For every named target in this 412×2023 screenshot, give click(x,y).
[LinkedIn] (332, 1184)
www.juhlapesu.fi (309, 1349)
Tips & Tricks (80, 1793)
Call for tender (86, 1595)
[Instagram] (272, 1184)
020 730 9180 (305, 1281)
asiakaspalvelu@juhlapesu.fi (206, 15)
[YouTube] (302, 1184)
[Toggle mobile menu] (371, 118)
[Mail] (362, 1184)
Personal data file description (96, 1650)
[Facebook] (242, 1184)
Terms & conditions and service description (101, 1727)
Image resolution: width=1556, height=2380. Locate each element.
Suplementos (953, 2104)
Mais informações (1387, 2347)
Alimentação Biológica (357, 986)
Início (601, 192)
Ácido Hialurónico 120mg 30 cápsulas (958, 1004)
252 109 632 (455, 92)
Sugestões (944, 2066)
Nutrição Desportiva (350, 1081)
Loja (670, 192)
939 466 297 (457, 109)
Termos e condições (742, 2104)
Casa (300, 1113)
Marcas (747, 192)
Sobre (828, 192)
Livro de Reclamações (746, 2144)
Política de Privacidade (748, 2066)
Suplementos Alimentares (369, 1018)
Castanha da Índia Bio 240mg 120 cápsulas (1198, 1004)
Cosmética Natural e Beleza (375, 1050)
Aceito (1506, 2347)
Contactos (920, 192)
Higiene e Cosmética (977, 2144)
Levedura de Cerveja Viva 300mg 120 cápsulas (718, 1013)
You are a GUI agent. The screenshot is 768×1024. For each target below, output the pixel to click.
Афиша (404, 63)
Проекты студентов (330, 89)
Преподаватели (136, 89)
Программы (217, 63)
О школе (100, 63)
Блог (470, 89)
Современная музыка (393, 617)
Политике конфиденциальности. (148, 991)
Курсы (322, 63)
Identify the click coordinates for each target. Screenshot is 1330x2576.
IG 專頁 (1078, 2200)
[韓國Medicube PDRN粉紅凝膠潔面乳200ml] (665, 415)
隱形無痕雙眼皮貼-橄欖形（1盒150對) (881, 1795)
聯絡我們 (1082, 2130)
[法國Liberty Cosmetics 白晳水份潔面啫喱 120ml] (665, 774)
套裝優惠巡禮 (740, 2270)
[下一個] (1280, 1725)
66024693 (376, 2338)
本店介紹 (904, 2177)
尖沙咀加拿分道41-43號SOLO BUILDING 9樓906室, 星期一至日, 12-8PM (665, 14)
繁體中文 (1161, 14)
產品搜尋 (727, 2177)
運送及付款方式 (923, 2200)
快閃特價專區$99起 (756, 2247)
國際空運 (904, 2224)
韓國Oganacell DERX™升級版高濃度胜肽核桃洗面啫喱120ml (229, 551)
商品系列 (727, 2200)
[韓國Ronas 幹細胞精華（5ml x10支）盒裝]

> Task requirements
Wherever "cápsulas" turns up in the records, copy the whole line.

> Result below
Ácido Hialurónico 120mg 30 cápsulas (958, 1004)
Castanha da Índia Bio 240mg 120 cápsulas (1198, 1004)
Levedura de Cerveja Viva 300mg 120 cápsulas (718, 1013)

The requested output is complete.